# [Directions for this task]
Would you restate each line of the data below word for word, without its pictures?

# [Task inputs]
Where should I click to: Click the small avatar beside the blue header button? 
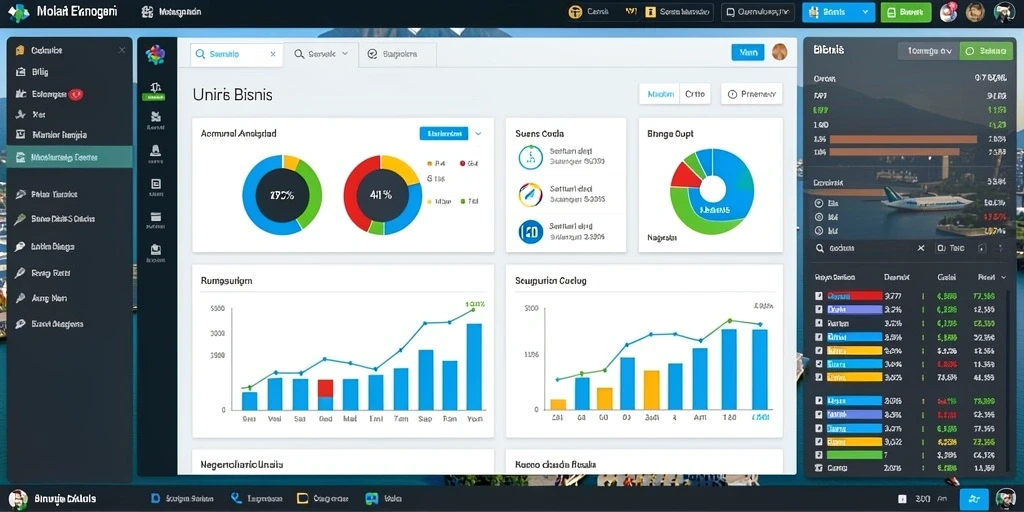(779, 52)
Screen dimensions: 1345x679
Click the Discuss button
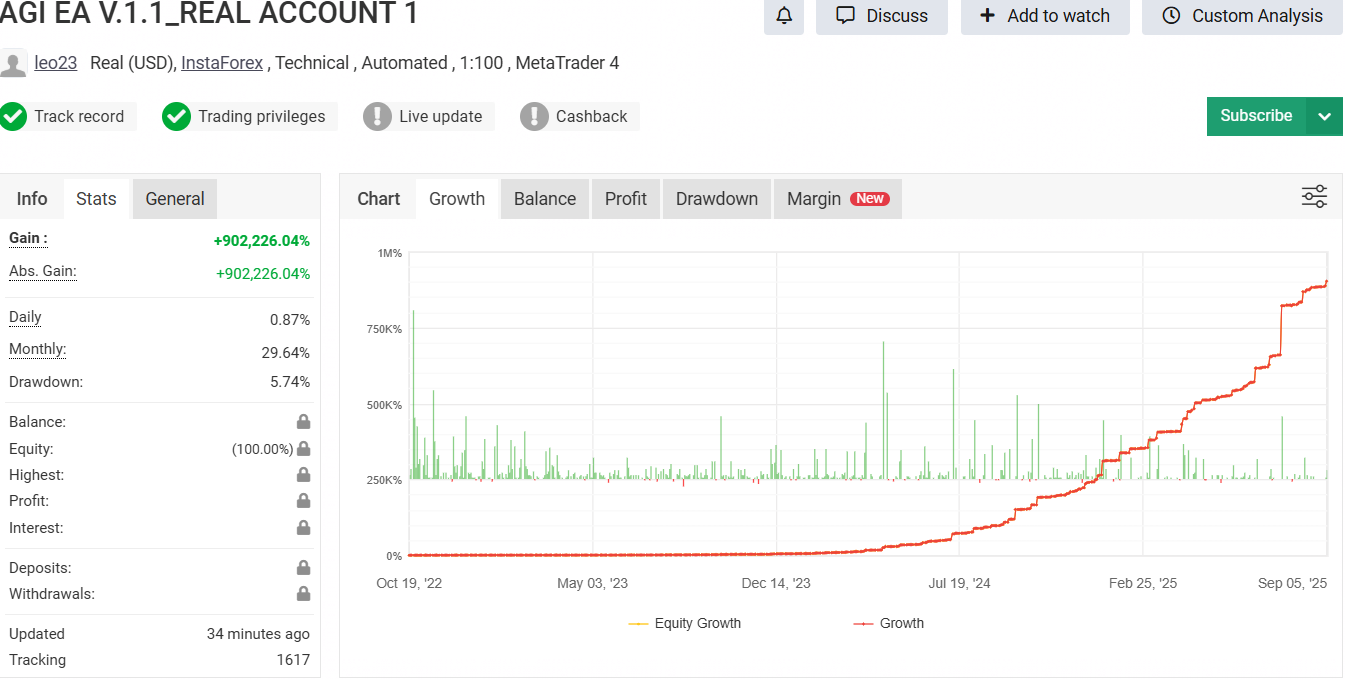[x=881, y=16]
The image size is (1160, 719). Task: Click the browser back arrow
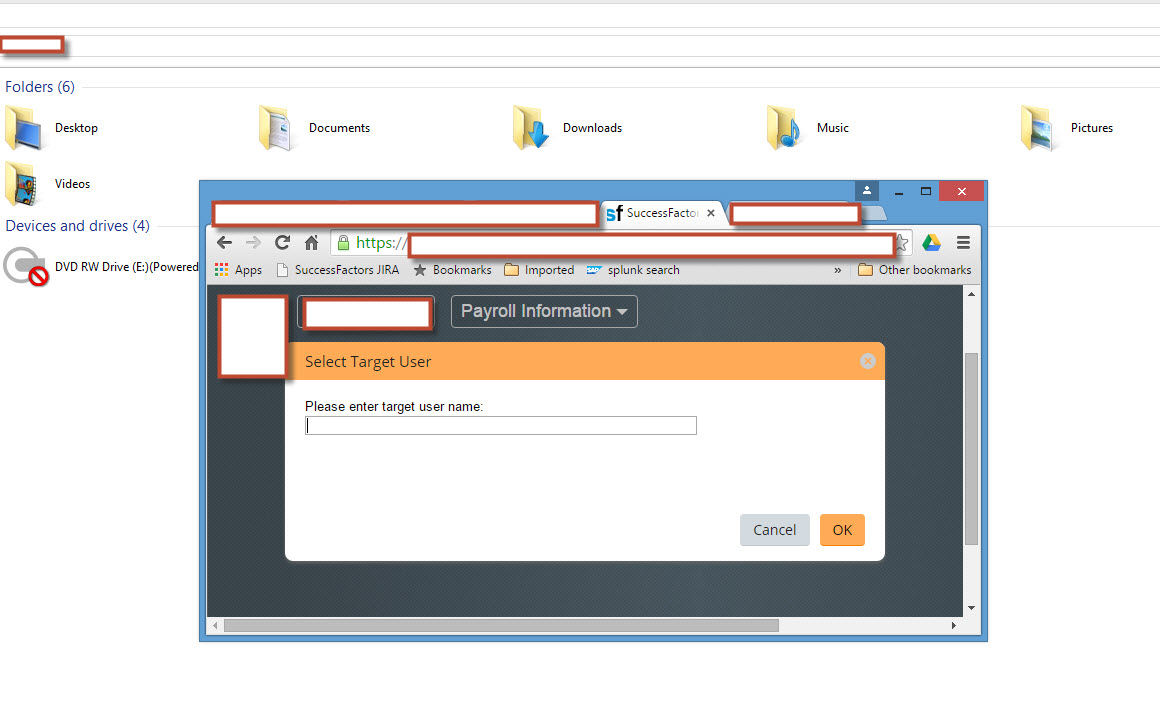[224, 243]
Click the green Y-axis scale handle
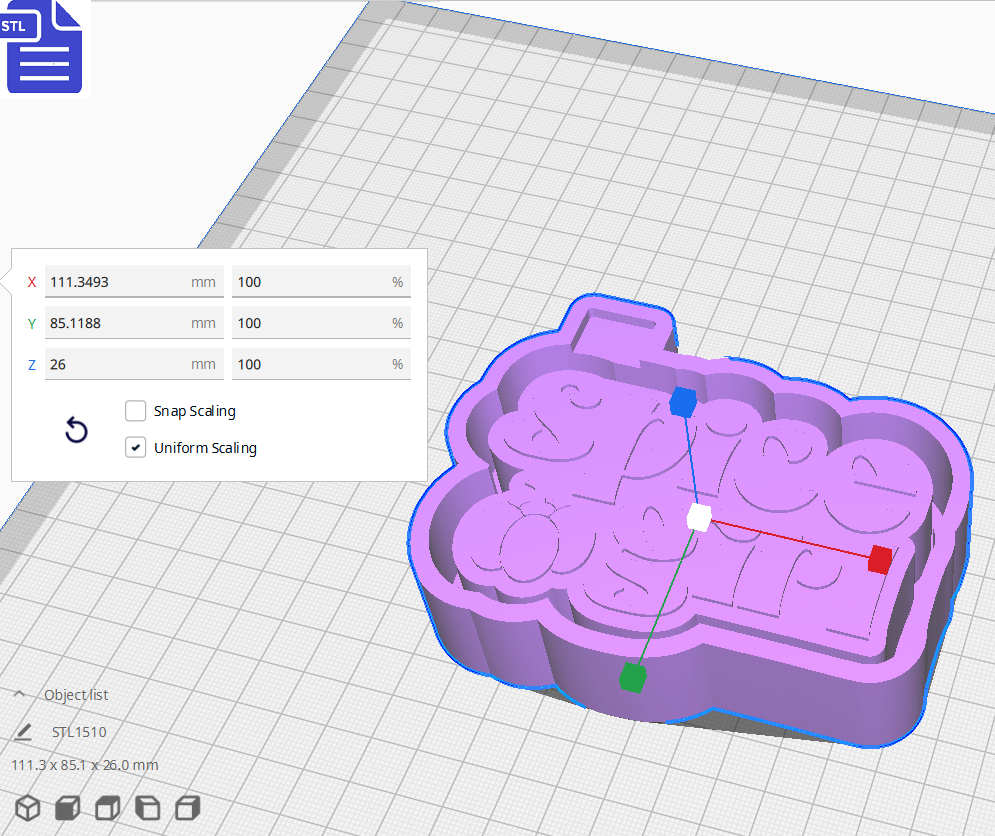This screenshot has width=995, height=836. (x=634, y=676)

# [Answer space]
Where should I click to: Click the small avatar beside the blue header button? 
(779, 52)
Screen dimensions: 1345x679
Click the Discuss button
[x=881, y=16]
The image size is (1160, 719). Task: Click the browser back arrow
[224, 243]
Click the green Y-axis scale handle
This screenshot has width=995, height=836. (x=634, y=676)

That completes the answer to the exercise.